Wow, maybe I’m being harsh, but that article seems quite narrow-minded.

Er… “No one” (except for writers and agents)? This is exactly what I go to fiction for, as, I presume, do many others on this forum and elsewhere.

The whole thing is a bit of a straw-man argument. Nobody can argue that, in these days of television and the internet, the novel isn’t the only place people go for “clarity”, although I doubt those who might once have read novels but now watch TV and read no novels ever would have been dipping into literature for the edifying purposes the writer of that article seems to imply. This is hardly the same as being “culturally irrelevant”, though. The straw man comes into it because the writer is aiming specifically at a single genre - “literary fiction” - the genre that gets scrutinised the most in the broadsheets, and ends up in these silly “20 under 40” lists, or nominated for the Booker. Regardless of what you think of them, you can hardly call, for instance, Harry Potter, The Da Vinci Code or The Girl with the Dragon Tattoo “culturally irrelevant” - they prove that the novel still has the power to excite a broad range of people. And before them, I remember the crazes for Captain Corelli’s Mandolin and Trainspotting, in Britain at least. But of course, if you want to limit the list only to navel-gazing novelists who can turn a nice phrase but leave you empty (as gross a generalisation as that writer’s, I know!), then you won’t find much in the way of novels that seem to dominate the culture; but this does involve squeezing ones eyes mostly shut so that you can ignore the literature you don’t particularly approve of.

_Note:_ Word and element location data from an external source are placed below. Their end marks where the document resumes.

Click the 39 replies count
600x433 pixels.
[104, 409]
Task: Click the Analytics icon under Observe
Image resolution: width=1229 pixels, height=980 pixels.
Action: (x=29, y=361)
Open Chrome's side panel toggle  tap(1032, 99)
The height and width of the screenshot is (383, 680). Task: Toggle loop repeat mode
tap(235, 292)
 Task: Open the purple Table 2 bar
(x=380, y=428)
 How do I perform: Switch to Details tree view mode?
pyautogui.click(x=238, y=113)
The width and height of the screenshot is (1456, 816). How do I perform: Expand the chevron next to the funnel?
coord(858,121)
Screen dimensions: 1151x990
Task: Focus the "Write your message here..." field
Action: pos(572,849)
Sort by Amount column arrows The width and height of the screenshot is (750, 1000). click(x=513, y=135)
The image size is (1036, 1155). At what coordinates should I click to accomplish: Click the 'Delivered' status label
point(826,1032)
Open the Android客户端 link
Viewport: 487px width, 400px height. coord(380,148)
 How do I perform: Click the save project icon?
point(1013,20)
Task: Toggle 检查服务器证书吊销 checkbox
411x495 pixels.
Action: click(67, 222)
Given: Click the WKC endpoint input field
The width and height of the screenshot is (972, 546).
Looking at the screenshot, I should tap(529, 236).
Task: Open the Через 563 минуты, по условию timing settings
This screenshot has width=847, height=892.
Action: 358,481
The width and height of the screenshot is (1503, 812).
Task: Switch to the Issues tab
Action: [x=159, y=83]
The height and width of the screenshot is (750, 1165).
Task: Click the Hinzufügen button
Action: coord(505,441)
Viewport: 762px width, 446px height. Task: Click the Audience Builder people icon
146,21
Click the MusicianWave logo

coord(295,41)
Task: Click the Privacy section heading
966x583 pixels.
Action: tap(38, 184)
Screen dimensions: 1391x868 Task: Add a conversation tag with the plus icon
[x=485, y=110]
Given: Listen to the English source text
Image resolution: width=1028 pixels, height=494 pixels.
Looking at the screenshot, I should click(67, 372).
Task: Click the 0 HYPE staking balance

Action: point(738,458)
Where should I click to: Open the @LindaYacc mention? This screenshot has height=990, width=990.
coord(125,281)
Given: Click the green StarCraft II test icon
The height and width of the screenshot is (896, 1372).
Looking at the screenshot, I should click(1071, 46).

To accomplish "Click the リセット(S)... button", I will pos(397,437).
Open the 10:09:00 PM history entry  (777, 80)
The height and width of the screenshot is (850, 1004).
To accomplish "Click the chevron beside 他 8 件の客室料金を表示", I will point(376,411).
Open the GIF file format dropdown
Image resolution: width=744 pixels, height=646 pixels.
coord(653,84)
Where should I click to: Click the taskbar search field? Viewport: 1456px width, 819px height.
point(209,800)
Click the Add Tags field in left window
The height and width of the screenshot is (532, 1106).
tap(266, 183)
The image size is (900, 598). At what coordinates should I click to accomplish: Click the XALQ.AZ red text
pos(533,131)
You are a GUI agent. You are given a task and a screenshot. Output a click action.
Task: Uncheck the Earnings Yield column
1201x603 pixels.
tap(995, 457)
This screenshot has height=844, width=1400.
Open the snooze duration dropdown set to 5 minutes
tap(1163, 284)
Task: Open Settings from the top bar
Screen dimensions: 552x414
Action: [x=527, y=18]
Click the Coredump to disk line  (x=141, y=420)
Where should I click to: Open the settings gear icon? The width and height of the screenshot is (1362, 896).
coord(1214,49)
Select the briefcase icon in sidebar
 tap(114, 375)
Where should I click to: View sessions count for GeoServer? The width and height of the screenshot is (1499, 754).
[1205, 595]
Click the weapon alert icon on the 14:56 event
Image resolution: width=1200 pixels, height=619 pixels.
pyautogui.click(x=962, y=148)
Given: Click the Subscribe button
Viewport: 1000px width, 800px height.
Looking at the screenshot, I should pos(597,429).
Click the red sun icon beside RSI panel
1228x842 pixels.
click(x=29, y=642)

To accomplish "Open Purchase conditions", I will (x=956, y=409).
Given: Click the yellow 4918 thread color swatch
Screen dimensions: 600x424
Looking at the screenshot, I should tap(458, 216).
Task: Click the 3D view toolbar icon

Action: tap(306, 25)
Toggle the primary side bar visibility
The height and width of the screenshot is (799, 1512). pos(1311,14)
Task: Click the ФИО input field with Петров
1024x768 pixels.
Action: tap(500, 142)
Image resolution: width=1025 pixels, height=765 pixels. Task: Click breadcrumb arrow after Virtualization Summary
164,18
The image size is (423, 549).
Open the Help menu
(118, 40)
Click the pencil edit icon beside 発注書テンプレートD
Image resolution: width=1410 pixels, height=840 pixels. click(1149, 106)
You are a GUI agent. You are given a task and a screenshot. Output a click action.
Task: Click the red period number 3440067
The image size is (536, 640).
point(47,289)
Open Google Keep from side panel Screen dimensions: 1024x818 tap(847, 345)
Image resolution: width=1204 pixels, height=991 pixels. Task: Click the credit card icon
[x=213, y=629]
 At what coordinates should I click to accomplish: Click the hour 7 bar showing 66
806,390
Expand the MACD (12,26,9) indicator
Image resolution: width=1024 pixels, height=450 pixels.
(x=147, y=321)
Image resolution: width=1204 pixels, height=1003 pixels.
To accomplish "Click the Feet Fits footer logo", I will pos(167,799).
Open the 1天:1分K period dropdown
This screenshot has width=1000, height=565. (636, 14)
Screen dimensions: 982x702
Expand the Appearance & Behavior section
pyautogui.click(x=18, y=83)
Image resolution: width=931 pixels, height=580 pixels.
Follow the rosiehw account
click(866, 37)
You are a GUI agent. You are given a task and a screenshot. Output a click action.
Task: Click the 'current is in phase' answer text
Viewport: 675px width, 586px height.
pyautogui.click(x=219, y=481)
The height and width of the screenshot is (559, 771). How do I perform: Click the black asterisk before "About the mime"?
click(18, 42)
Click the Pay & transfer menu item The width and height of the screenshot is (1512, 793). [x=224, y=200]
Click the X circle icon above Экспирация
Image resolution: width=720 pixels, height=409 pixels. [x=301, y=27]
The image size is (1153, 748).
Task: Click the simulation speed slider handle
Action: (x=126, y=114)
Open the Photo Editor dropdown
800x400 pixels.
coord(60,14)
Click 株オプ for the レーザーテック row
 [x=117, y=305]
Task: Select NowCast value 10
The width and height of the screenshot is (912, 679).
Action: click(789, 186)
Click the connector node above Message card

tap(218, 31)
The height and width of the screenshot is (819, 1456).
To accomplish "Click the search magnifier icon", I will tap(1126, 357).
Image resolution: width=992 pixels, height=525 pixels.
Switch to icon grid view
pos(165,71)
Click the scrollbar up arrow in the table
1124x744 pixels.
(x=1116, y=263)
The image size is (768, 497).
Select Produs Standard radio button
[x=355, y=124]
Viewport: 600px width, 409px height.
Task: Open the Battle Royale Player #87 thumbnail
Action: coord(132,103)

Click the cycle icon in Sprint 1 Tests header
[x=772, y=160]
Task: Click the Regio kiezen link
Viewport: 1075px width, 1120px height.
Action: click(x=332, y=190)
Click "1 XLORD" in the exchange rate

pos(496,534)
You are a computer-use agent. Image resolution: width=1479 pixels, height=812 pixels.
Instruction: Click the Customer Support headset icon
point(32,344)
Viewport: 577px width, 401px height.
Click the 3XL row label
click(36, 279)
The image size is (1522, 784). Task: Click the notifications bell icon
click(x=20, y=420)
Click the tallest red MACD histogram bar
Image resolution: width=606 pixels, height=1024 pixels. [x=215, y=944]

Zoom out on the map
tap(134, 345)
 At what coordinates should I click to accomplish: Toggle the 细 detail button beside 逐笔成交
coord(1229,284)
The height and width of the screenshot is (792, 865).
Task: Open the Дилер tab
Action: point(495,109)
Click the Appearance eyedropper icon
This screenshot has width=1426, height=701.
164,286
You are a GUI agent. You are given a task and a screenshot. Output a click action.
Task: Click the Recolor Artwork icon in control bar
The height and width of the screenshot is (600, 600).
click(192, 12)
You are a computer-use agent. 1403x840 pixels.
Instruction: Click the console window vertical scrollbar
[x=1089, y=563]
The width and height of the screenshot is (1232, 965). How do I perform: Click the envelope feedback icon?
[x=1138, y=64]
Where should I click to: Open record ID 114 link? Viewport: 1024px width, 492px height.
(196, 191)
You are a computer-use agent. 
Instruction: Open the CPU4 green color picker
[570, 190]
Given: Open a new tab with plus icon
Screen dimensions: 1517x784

His argument that literature is on longer a vocation but a profession seems utterly perverse, too, and again seems to buy into the idea of the Big Names pushed by the agents and lists that he is criticising. It assumes that the Big Names and literary fiction are the only places worth looking for “vocational” writers. But there are plenty of great writers out there toiling away with day jobs. There was a wonderful novel out a couple of years ago called “24 for 3”. Publishers turned it down at first, so the writer self-published and it picked up great reviews and was nearly nominated for the patronising Orange prize, until it turned out the writer was really a man. And currently I’m reading a science fiction book by Chris Beckett, an ex-social worker and now university lecturer who over the past few years has been turning out short stories and a couple of novels for the small presses that beautifully written and ask questions about what it means to be human. But, no matter how intelligent and thoughtful his work is, because his work is set in the future, to certain “guardians of liteerature” it’s not worthy for consideration as being “vocational” - the assumption is that an sf writer must be a hack (unless it’s Margaret Atwood or Cormac McCarthy, in which case everyone just avoids the term entirely). Likewise anything else that is tainted with genre or plot - John Sutherland, English literary critic, lecturer and ex-chair of the Booker, recently said that there was a feeling among the Booker panel that entering a crime novel, for instance, into the Booker, would be like entering a donkey for the Grand National.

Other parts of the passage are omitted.